● **AIM OF THE TASK**:
In your answer, print each of the records below exactly.

::: AVAILABLE DATA

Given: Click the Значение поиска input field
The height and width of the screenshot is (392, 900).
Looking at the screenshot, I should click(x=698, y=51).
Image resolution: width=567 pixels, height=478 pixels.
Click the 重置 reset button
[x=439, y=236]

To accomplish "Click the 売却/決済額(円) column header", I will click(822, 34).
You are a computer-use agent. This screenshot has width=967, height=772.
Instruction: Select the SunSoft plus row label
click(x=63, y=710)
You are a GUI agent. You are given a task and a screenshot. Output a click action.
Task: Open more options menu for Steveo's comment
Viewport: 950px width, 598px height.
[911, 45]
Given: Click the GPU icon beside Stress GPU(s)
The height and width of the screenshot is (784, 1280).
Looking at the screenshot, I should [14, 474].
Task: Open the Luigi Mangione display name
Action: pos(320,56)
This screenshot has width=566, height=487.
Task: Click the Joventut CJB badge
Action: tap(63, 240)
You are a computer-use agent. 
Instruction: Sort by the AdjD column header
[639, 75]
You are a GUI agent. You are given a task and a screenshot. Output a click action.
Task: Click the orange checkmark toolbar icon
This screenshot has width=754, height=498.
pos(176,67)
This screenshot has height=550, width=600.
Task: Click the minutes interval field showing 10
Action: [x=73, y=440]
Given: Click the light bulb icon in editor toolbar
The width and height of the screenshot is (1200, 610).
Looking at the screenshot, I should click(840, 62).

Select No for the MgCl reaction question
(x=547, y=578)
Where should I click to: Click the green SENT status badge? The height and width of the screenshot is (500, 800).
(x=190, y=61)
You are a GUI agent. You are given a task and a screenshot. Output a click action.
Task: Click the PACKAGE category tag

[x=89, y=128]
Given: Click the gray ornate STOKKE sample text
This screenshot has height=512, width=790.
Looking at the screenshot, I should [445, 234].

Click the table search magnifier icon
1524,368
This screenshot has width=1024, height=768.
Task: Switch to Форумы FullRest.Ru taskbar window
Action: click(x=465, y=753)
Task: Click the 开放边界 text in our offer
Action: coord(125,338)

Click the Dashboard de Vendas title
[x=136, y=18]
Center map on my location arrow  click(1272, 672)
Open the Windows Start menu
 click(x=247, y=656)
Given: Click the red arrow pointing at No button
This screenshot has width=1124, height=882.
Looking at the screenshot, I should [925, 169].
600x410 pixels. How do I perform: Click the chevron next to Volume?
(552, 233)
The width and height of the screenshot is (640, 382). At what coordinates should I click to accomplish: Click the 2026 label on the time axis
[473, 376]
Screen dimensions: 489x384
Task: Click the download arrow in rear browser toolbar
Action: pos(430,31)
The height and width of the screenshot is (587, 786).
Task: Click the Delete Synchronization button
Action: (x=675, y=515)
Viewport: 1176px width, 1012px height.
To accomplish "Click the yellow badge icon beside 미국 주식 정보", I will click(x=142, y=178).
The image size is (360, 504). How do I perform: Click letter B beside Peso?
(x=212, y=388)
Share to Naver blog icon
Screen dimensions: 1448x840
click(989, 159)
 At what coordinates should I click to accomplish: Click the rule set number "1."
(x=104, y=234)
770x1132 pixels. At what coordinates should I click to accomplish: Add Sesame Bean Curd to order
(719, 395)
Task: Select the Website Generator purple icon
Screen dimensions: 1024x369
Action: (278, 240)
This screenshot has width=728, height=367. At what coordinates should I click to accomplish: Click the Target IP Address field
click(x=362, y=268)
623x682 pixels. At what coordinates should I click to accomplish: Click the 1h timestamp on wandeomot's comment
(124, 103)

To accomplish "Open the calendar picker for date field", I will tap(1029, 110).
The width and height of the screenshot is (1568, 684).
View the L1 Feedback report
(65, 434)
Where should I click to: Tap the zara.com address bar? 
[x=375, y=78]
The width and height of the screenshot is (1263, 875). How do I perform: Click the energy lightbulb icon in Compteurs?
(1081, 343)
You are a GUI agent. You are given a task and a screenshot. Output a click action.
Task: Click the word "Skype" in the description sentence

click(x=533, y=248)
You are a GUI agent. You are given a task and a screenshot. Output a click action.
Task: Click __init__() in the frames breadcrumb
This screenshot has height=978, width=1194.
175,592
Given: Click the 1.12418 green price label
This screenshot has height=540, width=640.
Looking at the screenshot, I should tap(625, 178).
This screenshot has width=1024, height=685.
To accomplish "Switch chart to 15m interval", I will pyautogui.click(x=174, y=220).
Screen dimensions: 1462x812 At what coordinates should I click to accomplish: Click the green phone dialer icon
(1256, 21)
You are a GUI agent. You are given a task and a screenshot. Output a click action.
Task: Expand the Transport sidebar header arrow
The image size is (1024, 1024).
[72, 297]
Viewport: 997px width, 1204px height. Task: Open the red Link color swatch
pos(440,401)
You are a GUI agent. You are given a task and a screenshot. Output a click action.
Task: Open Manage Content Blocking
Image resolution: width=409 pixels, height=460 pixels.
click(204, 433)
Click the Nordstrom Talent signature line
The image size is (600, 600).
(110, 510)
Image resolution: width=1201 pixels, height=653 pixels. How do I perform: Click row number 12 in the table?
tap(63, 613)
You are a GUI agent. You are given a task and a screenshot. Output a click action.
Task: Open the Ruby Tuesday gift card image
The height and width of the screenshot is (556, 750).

::::::

● **COMPLETED TASK**:
Given: Click the Значение поиска input field
The height and width of the screenshot is (392, 900).
Looking at the screenshot, I should click(x=698, y=51).
Image resolution: width=567 pixels, height=478 pixels.
Click the 重置 reset button
[x=439, y=236]

To accomplish "Click the 売却/決済額(円) column header", I will click(822, 34).
You are a computer-use agent. This screenshot has width=967, height=772.
Instruction: Select the SunSoft plus row label
click(x=63, y=710)
You are a GUI agent. You are given a task and a screenshot. Output a click action.
Task: Open more options menu for Steveo's comment
Viewport: 950px width, 598px height.
[911, 45]
Given: Click the GPU icon beside Stress GPU(s)
The height and width of the screenshot is (784, 1280).
Looking at the screenshot, I should [14, 474].
Task: Open the Luigi Mangione display name
Action: pos(320,56)
This screenshot has width=566, height=487.
Task: Click the Joventut CJB badge
Action: tap(63, 240)
You are a computer-use agent. 
Instruction: Sort by the AdjD column header
[639, 75]
You are a GUI agent. You are given a task and a screenshot. Output a click action.
Task: Click the orange checkmark toolbar icon
This screenshot has width=754, height=498.
pos(176,67)
This screenshot has height=550, width=600.
Task: Click the minutes interval field showing 10
Action: [x=73, y=440]
Given: Click the light bulb icon in editor toolbar
The width and height of the screenshot is (1200, 610).
Looking at the screenshot, I should click(840, 62).

Select No for the MgCl reaction question
(x=547, y=578)
Where should I click to: Click the green SENT status badge? The height and width of the screenshot is (500, 800).
(x=190, y=61)
You are a GUI agent. You are given a task and a screenshot. Output a click action.
Task: Click the PACKAGE category tag

[x=89, y=128]
Given: Click the gray ornate STOKKE sample text
This screenshot has height=512, width=790.
Looking at the screenshot, I should [445, 234].

Click the table search magnifier icon
1524,368
This screenshot has width=1024, height=768.
Task: Switch to Форумы FullRest.Ru taskbar window
Action: click(x=465, y=753)
Task: Click the 开放边界 text in our offer
Action: coord(125,338)

Click the Dashboard de Vendas title
[x=136, y=18]
Center map on my location arrow  click(1272, 672)
Open the Windows Start menu
 click(x=247, y=656)
Given: Click the red arrow pointing at No button
This screenshot has width=1124, height=882.
Looking at the screenshot, I should [925, 169].
600x410 pixels. How do I perform: Click the chevron next to Volume?
(552, 233)
The width and height of the screenshot is (640, 382). At what coordinates should I click to accomplish: Click the 2026 label on the time axis
[473, 376]
Screen dimensions: 489x384
Task: Click the download arrow in rear browser toolbar
Action: pos(430,31)
The height and width of the screenshot is (587, 786).
Task: Click the Delete Synchronization button
Action: (x=675, y=515)
Viewport: 1176px width, 1012px height.
To accomplish "Click the yellow badge icon beside 미국 주식 정보", I will click(x=142, y=178).
The image size is (360, 504). How do I perform: Click letter B beside Peso?
(x=212, y=388)
Share to Naver blog icon
Screen dimensions: 1448x840
click(989, 159)
 At what coordinates should I click to accomplish: Click the rule set number "1."
(x=104, y=234)
770x1132 pixels. At what coordinates should I click to accomplish: Add Sesame Bean Curd to order
(719, 395)
Task: Select the Website Generator purple icon
Screen dimensions: 1024x369
Action: (278, 240)
This screenshot has width=728, height=367. At what coordinates should I click to accomplish: Click the Target IP Address field
click(x=362, y=268)
623x682 pixels. At what coordinates should I click to accomplish: Click the 1h timestamp on wandeomot's comment
(124, 103)

To accomplish "Open the calendar picker for date field", I will tap(1029, 110).
The width and height of the screenshot is (1568, 684).
View the L1 Feedback report
(65, 434)
Where should I click to: Tap the zara.com address bar? 
[x=375, y=78]
The width and height of the screenshot is (1263, 875). How do I perform: Click the energy lightbulb icon in Compteurs?
(1081, 343)
You are a GUI agent. You are given a task and a screenshot. Output a click action.
Task: Click the word "Skype" in the description sentence

click(x=533, y=248)
You are a GUI agent. You are given a task and a screenshot. Output a click action.
Task: Click __init__() in the frames breadcrumb
This screenshot has height=978, width=1194.
175,592
Given: Click the 1.12418 green price label
This screenshot has height=540, width=640.
Looking at the screenshot, I should tap(625, 178).
This screenshot has width=1024, height=685.
To accomplish "Switch chart to 15m interval", I will pyautogui.click(x=174, y=220).
Screen dimensions: 1462x812 At what coordinates should I click to accomplish: Click the green phone dialer icon
(1256, 21)
You are a GUI agent. You are given a task and a screenshot. Output a click action.
Task: Expand the Transport sidebar header arrow
The image size is (1024, 1024).
[72, 297]
Viewport: 997px width, 1204px height. Task: Open the red Link color swatch
pos(440,401)
You are a GUI agent. You are given a task and a screenshot. Output a click action.
Task: Open Manage Content Blocking
Image resolution: width=409 pixels, height=460 pixels.
click(204, 433)
Click the Nordstrom Talent signature line
The image size is (600, 600).
(110, 510)
Image resolution: width=1201 pixels, height=653 pixels. How do I perform: Click row number 12 in the table?
tap(63, 613)
You are a GUI agent. You are given a task and a screenshot. Output a click action.
Task: Open the Ruby Tuesday gift card image
The height and width of the screenshot is (556, 750).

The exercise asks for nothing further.